Dapagliflozin is known to improve kidney outcomes in patients with chronic kidney disease (CKD), but it is unclear what effect late initiation of the drug has when eGFR is <25 mL/min/1.73m2.
To improve understanding, Chi-Chih Hung, Yi-Wen Chiu, and Shang-Jyh Hwang studied the efficacy and safety of dapagliflozin in patients with CKD stages 4 and 5. They shared findings during the oral presentation, Efficacy and Safety of Dapagliflozin in Patients with CKD Stages 4-5 at ASN Kidney Week 2024.
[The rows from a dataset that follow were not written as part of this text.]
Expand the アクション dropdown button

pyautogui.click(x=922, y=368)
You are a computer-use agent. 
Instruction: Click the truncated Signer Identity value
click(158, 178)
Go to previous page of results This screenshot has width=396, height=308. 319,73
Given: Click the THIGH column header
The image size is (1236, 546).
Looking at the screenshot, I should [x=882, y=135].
The DAPA advKD trial (NCT05196347) was a randomized5p-, open-label trial that recruited 180 patients with eGFR 10-30 mL/min/1.73m2 and eGFR decline ≥2.5 mL/min/1.73m2/year. These patients were randomized 2:1 to dapagliflozin (5-10 mg/d) plus integrated CKD care, or integrated CKD care only.
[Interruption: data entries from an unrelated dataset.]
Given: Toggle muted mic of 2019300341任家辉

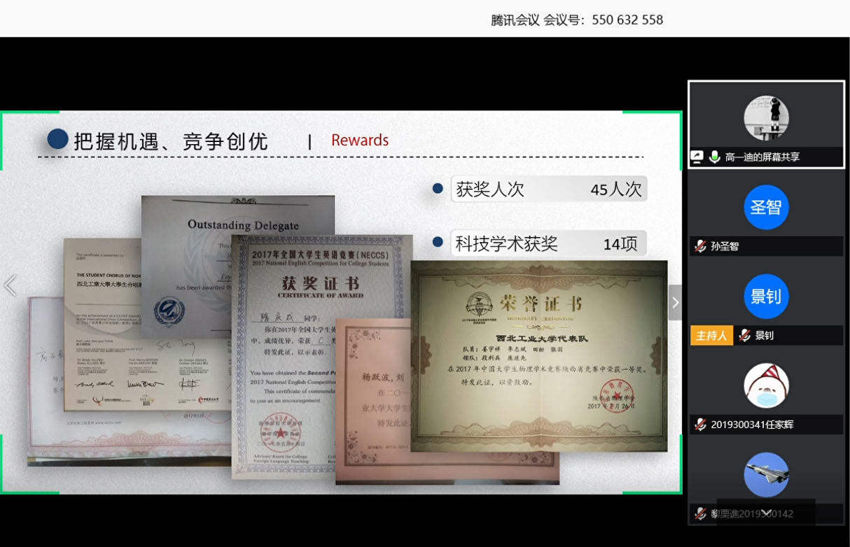Looking at the screenshot, I should click(699, 425).
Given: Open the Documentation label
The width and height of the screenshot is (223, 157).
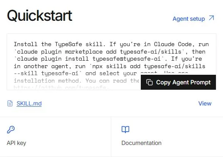Looking at the screenshot, I should coord(141,143).
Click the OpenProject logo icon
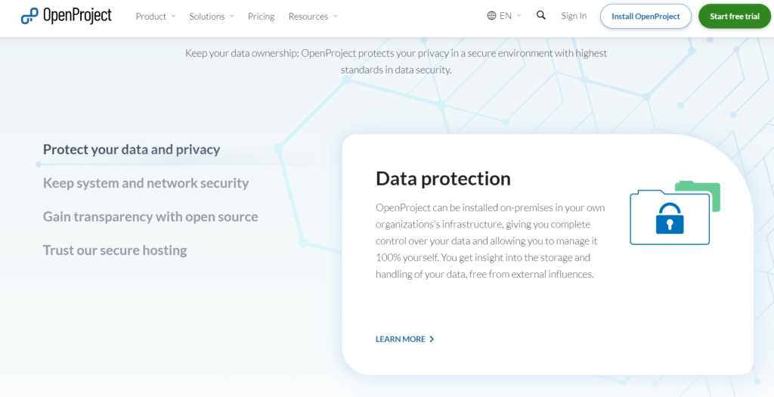This screenshot has width=774, height=397. click(x=29, y=16)
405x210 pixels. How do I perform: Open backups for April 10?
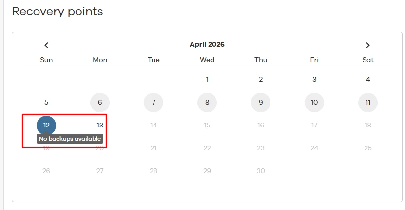point(314,103)
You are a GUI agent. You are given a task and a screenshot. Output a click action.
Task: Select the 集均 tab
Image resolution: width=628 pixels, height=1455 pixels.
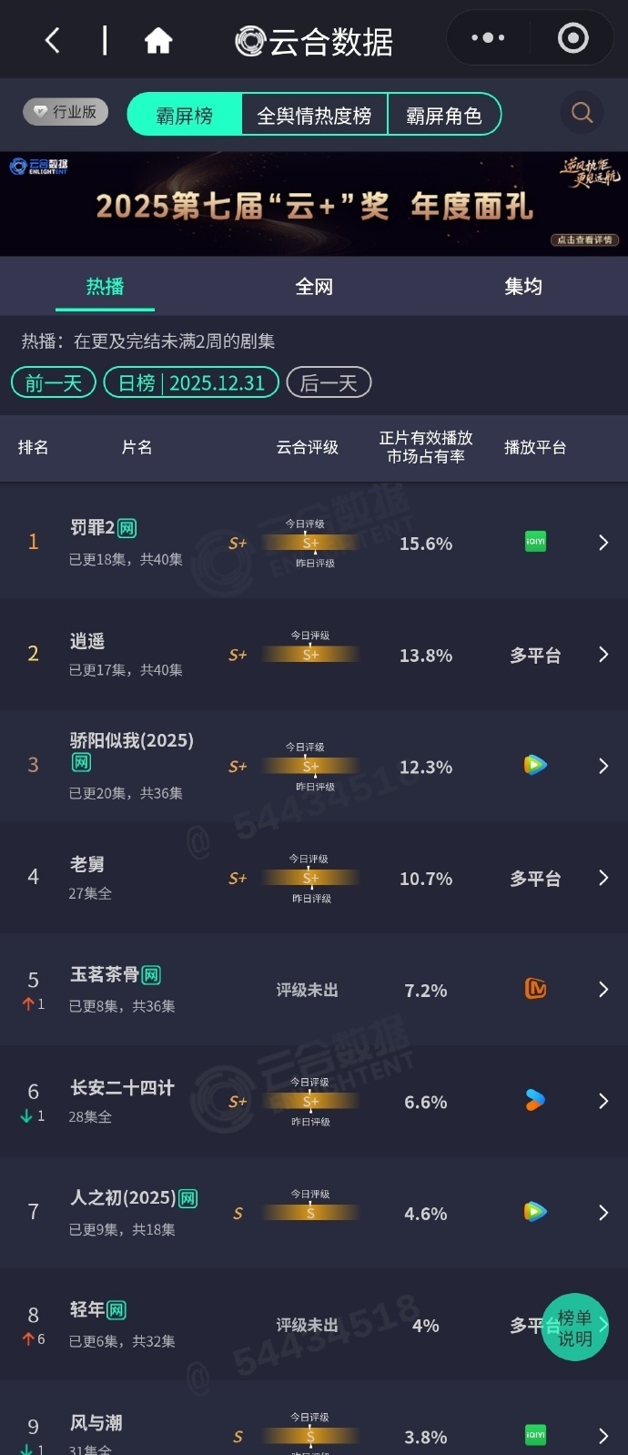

The primary study outcome was maintenance of eGFR decline ≥0.75 ml/min/1.73m2/year. The first secondary outcome was renal endpoint (a composite of renal replacement therapy, eGFR <5 mL/min/1.73m2, renal or cardiovascular [CV] death, or a >50% eGFR decline). The second secondary outcome was renal and CV endpoint (a composite of renal outcome as defined above, acute kidney injury [AKI], and heart failure). Predefined safety outcomes were measured.
During a median period of 1.62 years, total eGFR slopes were -2.24 mL/min/1.73m2/year (-4.70 to -0.62 mL/min/1.73m2/year) for the dapagliflozin group and -3.67 mL/min/1.73m2/year (-7.16 to -1.25 mL/min/1.73m2/year) for the control group. The primary outcome of eGFR slope decline was 1.06 ml/min/1.73m2/year (0.10 to 0.32 ml/min/1.73m2/year; P=.019, linear mixed model).
The secondary renal outcome occurred in 24/120 (20%) patients in the dapagliflozin group, and in 21/60 (35%) in the control group (HR, 0.50 [0.28 to 0.89], P=.019). The secondary renal and CV outcome occurred in 25/120 (21%) patients in the dapagliflozin group and 21/60 (35.0%) in the control group (HR, 0.52 [0.29 to 0.93], P=.028). The control group experienced higher rates of heart failure and AKI but had a higher incidence of eGFR decline.
The researchers concluded, “Among patients with eGFR 10-30 mL/min/1.73m2, the risks of eGFR decline and composite renal outcomes were lower with dapagliflozin than with control group.”
Source: Hung C-C, Chiu Y-W, Hwang S-J. Efficacy and safety of dapagliflozin in patients with CKD stages 4-5. SA-OR96. Abstract of an oral presentation at the American Society of Nephrology Kidney Week 2024; October 26, 2024; San Diego, California. Funding was provided by AstraZeneca.